Friday, May 13, 2011
Blogger's recent crash has coincided with a couple of milestones for me. It may take a couple of longish posts to catch up.
Plus, I just had a bad spell of tears. It's hard to organize my thoughts.
Last night I was so full of clarity. Tonight, not so much.
Just overnight, the first nasturtiums that I planted going on three weeks ago started poking their way out of the ground. Just overnight, the leaves on the trees finally popped and have started to enclose the house nicely.
This evening after work, I was staring into the flower bed to see what was what when a couple of young boys went by on their bicycles. I wasn't paying them any mind. The youngest one actually called out, "Good evening, sir!" and I turned and smiled and said hi. The older one said, "I like your mailbox!" -- meaning my Mechanical Man. I thanked him, and then they were gone.
Last night, some paper lanterns that I ordered arrived, and I wasted no time in hanging them along my front porch. I could hardly wait until dark to turn them on and see how they looked.
When darkness came, I was so happy with the effect that I wanted to see what it looked like from the outside. I put my shoes on, walked around the block, stood in the dark and admired my house.
Then I realized that this was exactly the same thing that I did all though the sad summer of last year.
The old house had been irrevocably changed by the loss of my mother. I used to take a drink out into the yard, sit at the garden table in the dark with all the lights on inside the house, and look in at the world that was.
Last night I stood in my yard outside the new house, and looked in on the world that is.

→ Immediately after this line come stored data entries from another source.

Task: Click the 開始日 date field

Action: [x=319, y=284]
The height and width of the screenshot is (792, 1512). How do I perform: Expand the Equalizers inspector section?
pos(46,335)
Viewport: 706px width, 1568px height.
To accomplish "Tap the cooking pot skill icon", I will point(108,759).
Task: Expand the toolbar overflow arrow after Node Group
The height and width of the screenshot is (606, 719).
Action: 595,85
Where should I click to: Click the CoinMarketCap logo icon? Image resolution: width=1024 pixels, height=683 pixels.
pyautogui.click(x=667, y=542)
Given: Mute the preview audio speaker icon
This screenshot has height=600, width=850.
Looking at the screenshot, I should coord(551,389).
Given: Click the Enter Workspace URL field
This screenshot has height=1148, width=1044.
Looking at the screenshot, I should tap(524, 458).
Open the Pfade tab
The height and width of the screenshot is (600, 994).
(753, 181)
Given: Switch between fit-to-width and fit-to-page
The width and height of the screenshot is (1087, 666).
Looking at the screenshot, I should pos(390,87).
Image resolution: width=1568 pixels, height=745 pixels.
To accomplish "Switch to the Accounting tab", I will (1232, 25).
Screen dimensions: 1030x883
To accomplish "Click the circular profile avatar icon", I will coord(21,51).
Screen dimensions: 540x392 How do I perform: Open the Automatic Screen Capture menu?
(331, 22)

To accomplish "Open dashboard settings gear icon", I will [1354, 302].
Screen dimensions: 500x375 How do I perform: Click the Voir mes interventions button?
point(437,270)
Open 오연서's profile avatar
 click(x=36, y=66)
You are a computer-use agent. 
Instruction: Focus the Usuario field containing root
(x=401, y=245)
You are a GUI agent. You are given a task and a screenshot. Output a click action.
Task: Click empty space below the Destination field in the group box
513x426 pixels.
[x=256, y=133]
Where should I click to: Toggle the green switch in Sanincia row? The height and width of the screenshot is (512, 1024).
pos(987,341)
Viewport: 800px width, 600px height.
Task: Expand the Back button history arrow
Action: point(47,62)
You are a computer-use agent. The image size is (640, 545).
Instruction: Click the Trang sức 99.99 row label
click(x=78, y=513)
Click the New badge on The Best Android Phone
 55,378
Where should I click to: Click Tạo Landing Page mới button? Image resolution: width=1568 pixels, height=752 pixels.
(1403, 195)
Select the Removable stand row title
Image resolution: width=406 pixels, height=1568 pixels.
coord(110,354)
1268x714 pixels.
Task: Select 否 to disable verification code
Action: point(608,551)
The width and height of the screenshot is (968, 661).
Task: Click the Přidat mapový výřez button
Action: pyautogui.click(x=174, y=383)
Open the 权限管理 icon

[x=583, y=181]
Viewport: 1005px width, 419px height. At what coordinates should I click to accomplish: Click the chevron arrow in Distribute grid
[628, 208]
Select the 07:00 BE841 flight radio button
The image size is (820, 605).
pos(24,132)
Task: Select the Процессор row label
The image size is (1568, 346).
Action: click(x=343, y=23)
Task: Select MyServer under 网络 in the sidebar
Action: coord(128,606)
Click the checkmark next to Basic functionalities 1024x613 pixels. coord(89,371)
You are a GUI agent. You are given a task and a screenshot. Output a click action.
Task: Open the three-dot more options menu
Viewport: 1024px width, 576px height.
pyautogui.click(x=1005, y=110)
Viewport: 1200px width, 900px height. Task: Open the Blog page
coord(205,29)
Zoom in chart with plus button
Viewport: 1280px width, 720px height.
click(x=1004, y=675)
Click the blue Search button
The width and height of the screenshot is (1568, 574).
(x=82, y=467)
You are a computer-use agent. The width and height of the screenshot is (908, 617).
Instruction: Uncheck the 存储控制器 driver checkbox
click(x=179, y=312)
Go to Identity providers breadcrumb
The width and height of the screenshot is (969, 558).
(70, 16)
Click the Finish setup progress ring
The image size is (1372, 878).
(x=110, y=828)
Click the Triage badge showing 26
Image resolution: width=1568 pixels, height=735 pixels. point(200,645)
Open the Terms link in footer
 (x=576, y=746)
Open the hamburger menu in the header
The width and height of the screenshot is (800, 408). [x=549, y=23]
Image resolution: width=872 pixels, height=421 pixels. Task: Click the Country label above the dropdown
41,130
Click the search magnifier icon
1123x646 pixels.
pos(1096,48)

I realized that, although there is still some unpacking and work to do, it doesn't really amount to much compared to what's behind me, and it doesn't have to be a priority anymore.
I realized that, if life is divided into chapters like a novel, and if the last chapter of my life was titled "Transition" -- that chapter has drawn to a close.
I'm no longer in transition. I'm here. And everything that happens from here on in is, trite as this sounds even to me, a lot like my nasturtiums.
The seed's been planted. Now I just have to hope that something will come up.